Cellulose-ethermoleculen kunnen watermoleculen van het verse materiaal aan de rand van de moleculaire keten binden, waardoor de viscositeit van de oplossing toeneemt. De moleculaire ketens van cellulose-ether zijn met elkaar verweven tot een driedimensionale netwerkstructuur, waardoor de waterige oplossing ook een goede viscositeit heeft.
Een waterige oplossing van hoogviskeuze cellulose-ether heeft een hoge thixotropie, wat ook een belangrijk kenmerk is van cellulose-ether. Waterige oplossingen van methylcellulose hebben doorgaans een pseudoplastische en niet-thixotrope vloeibaarheid onder de geltemperatuur, maar vertonen Newtoniaanse vloei-eigenschappen bij lage schuifsnelheden. Pseudoplasticiteit neemt toe met het molecuulgewicht of de concentratie van cellulose-ether, ongeacht het type substituent en de substitutiegraad. Daarom zullen cellulose-ethers met dezelfde viscositeitsklasse, ongeacht mc, HPmc of HEmc, altijd dezelfde reologische eigenschappen vertonen zolang de concentratie en temperatuur constant blijven.
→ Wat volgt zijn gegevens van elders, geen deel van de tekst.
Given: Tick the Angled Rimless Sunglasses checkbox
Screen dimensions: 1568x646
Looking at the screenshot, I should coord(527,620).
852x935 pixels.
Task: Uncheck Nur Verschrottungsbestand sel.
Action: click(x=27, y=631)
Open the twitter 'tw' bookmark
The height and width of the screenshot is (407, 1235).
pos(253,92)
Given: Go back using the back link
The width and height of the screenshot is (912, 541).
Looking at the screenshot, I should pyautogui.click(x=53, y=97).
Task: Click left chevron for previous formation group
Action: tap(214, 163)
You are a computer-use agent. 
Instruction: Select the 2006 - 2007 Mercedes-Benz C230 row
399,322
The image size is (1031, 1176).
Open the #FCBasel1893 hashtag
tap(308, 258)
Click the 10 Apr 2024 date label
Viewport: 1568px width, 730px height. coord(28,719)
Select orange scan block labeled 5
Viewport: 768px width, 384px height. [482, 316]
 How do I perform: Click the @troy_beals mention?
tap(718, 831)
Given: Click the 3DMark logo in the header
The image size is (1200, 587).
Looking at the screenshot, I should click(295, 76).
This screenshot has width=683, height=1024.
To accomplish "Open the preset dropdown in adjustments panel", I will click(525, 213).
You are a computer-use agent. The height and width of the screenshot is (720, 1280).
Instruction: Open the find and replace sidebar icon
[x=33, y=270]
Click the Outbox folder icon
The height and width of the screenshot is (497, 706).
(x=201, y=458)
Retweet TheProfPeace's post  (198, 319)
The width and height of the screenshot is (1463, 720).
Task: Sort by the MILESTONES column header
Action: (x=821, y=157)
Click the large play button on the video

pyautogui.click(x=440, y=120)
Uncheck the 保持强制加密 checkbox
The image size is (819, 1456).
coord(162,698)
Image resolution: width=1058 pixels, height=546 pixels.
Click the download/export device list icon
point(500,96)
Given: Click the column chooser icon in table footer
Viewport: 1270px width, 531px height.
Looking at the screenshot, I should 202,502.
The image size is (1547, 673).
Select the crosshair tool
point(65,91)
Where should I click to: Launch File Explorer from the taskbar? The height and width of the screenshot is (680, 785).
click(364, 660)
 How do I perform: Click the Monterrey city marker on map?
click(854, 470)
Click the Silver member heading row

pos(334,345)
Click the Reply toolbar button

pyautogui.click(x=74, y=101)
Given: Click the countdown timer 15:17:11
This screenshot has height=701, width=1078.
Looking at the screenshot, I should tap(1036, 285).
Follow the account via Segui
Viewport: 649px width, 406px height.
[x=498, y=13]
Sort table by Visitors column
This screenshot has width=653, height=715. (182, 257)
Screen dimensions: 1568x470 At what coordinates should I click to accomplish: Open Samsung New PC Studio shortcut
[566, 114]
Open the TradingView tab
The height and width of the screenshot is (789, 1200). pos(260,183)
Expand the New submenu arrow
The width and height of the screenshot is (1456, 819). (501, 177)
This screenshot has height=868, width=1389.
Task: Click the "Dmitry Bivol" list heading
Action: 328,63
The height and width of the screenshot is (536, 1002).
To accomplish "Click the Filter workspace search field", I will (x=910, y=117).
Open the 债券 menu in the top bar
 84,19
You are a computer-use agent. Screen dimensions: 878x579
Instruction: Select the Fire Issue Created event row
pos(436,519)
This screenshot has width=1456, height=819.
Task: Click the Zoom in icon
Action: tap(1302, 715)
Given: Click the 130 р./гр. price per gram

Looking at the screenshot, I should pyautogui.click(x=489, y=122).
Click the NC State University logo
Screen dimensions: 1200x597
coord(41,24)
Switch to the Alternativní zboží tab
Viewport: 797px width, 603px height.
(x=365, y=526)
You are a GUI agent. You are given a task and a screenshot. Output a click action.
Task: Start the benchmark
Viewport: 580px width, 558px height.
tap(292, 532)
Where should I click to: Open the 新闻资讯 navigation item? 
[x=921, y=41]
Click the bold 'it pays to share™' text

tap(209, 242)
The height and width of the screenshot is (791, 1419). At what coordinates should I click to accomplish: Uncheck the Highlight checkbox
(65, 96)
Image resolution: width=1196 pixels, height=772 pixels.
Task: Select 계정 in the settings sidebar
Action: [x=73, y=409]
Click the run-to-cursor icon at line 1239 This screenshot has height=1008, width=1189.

Structurele gels worden gevormd wanneer de temperatuur wordt verhoogd, en er treedt een sterk thixotrope vloei op. Cellulose-ethers met een hoge concentratie en lage viscositeit vertonen zelfs onder de geltemperatuur thixotropie. Deze eigenschap is zeer nuttig voor het corrigeren van nivellering en uitzakken in de constructie van bouwmortel. Hierbij moet worden uitgelegd dat hoe hoger de viscositeit van cellulose-ether, hoe beter de waterretentie. Hoe hoger de viscositeit, hoe hoger het relatieve molecuulgewicht van cellulose-ether en de bijbehorende afname van de oplosbaarheid, wat een negatieve invloed heeft op de mortelconcentratie en de bouwprestaties. Hoe hoger de viscositeit, hoe duidelijker het verdikkingseffect op de mortel, maar dit is niet volledig proportioneel. Er is sprake van gemiddelde en lage viscositeit, maar gemodificeerde cellulose-ether presteert beter bij het verbeteren van de structurele sterkte van natte mortel. Met een hogere viscositeit verbetert de waterretentie van cellulose-ether.